Di dalam rezeki yang kita miliki terdapat rezeki orang lain yang patut kita beri sebagai pembersihan terhadap rezeki yang kita punya. Pemberian rezeki ini dapat berupa memberikan kepada yang membutuhkan, seperti memberi kepada orang yang berkeinginan untuk sekolah tetapi mereka dalam keluarganya tidak mencukupi finansialnya. Mereka yang berada pada kondisi ini pasti akan memanfaatkan kesempatannya untuk belajar secara maksimal untuk menggapai prestasi untuk masa depannya dan memajukan negara.

Buku yang tertumpuk di rumah tentu akan merepotkan jika tidak ada ruang lagi di rumah dan membuat penataan di rumah menjadi berantakan. Namun, di sisi lain banyak orang yang membutuhkan bahan mereka untuk menambah ilmu pengetahuan tetapi mereka tidak punya uang yang cukup untuk membeli buku yang mereka butuhkan. Ini adalah alternatif yang dapat menjadi solusi tetapi juga bermanfaat bagi orang lain, kita dapat memberikan buku yang sudah tidak terpakai dan mereka bisa dapat buku dan pengetahuan yang baru. Tidak ada kerugian dalam hal ini dikarenakan yang memberi akan mendapat ruang kosong di rumahnya kembali, tidak berantakan dan tidak menghabiskan ruang di rumah, dan yang diberi buku dapat antusias terhadap buku yang berbeda karena mereka antusias dengan hal baru yang akan dipelajarinya layaknya symbiosis, symbiosis mutualisme.

Jika kita tak punya buku bekas dan uang yang cukup untuk memberikan buku yang baru, ilmu dan kemampuan adalah alternatif yang sangat bermanfaat bagi orang lain.
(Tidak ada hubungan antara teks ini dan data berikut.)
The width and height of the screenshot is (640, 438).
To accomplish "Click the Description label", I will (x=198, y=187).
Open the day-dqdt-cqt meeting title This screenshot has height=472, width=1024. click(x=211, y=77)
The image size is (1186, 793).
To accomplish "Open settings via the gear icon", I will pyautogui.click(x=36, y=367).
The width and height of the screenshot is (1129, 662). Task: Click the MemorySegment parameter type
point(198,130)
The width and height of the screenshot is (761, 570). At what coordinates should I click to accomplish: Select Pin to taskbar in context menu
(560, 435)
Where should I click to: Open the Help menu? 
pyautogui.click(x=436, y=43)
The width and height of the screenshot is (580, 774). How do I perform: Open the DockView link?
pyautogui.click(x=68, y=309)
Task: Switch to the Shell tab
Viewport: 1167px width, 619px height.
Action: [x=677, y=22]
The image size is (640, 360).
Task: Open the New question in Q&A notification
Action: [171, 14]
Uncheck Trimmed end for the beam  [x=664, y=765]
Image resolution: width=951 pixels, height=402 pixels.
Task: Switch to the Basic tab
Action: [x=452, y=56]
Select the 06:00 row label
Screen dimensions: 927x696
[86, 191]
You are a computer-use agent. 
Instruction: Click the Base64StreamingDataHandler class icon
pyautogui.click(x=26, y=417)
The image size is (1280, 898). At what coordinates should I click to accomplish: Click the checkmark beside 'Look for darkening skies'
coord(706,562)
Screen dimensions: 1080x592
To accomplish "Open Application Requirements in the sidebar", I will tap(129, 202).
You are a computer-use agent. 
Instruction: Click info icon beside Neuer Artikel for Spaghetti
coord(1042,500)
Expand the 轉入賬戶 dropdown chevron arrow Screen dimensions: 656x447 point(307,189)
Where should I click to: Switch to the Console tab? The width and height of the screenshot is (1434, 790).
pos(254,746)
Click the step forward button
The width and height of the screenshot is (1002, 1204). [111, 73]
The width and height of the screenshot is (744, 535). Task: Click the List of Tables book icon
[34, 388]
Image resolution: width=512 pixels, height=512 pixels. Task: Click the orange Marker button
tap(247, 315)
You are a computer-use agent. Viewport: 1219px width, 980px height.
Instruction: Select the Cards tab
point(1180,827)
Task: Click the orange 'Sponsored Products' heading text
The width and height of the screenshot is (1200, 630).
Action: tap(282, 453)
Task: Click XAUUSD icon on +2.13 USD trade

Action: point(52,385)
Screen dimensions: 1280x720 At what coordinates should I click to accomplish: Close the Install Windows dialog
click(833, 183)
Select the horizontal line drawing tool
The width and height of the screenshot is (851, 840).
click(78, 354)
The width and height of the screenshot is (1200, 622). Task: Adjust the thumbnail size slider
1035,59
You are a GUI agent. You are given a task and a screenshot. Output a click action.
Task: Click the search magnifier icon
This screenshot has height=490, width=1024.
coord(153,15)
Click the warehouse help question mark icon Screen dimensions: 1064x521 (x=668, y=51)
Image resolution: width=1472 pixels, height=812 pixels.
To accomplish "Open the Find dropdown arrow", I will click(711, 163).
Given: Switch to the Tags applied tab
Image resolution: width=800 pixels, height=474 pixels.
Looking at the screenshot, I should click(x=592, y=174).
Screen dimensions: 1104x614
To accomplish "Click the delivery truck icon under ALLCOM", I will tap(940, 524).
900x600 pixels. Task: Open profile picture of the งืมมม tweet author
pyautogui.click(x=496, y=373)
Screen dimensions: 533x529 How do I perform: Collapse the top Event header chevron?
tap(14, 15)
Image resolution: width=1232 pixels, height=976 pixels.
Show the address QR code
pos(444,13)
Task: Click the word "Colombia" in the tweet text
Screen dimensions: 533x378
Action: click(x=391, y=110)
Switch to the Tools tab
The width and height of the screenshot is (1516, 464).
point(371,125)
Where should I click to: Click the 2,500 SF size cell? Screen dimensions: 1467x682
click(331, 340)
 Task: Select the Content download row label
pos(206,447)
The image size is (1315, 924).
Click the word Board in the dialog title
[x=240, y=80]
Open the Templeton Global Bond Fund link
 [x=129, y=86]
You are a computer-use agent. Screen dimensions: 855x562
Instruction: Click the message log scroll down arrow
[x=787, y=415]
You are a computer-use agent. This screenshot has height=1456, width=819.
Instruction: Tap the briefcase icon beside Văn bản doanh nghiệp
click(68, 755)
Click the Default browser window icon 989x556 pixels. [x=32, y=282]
Ilmu yang kita dapat dari pengajaran orang lain, tidak sepatutnya kita simpan sendiri, dengan memberikan pengajaran kepada orang lain berarti kita telah menyumbangkan dan memberi pengetahuan untuk orang lain dan di kesempatan yang lain pasti ada yang membantu kita seperti kita membantu orang yang kita bantu walaupun bukan berasal langsung dari orang yang kita bantu. Memberikan pengajaran kepada orang lain mampu membuat kita, yang mengajar, mengulang kembali tentang materi yang diajarkan dan membuat daya ingat terhadap pelajaran tersebut semakin kuat.

Berbagai cara yang disebutkan dapat membantu seseorang tetapi juga dapat menyesuaikan dengan apa yang kita miliki dan kemampuan apa yang dapat kita beri, maka dari itu kita dapat terus membantu tetapi tidak memaksakan apa yang kita tidak bisa beri.

Pendidikan menjadi tolak ukur kepada individu dan kemajuan teknologi di negara tersebut, sudah sepatutnya kita harus bersekolah dan bercita-cita yang tinggi. Namun, banyak hal dan karakter yang harus dimiliki seseorang agar tercapai tujuan yang ia maksudkan dan terkendalanya biaya dalam Pendidikan membuat kita harus bergotong royong untuk tetap belangsungnya Pendidikan agar tetap terbentuk generasi penerus bangsa yang berbudaya dan beretika untuk masa depan. Dengan berpendidikan juga kita tidak dapat dengan mudahnya dibohongi oleh orang lain karena orang yang mendapatkan pengajaran akan mengambil dan memahami ilmu yang telah diberikan kepadanya.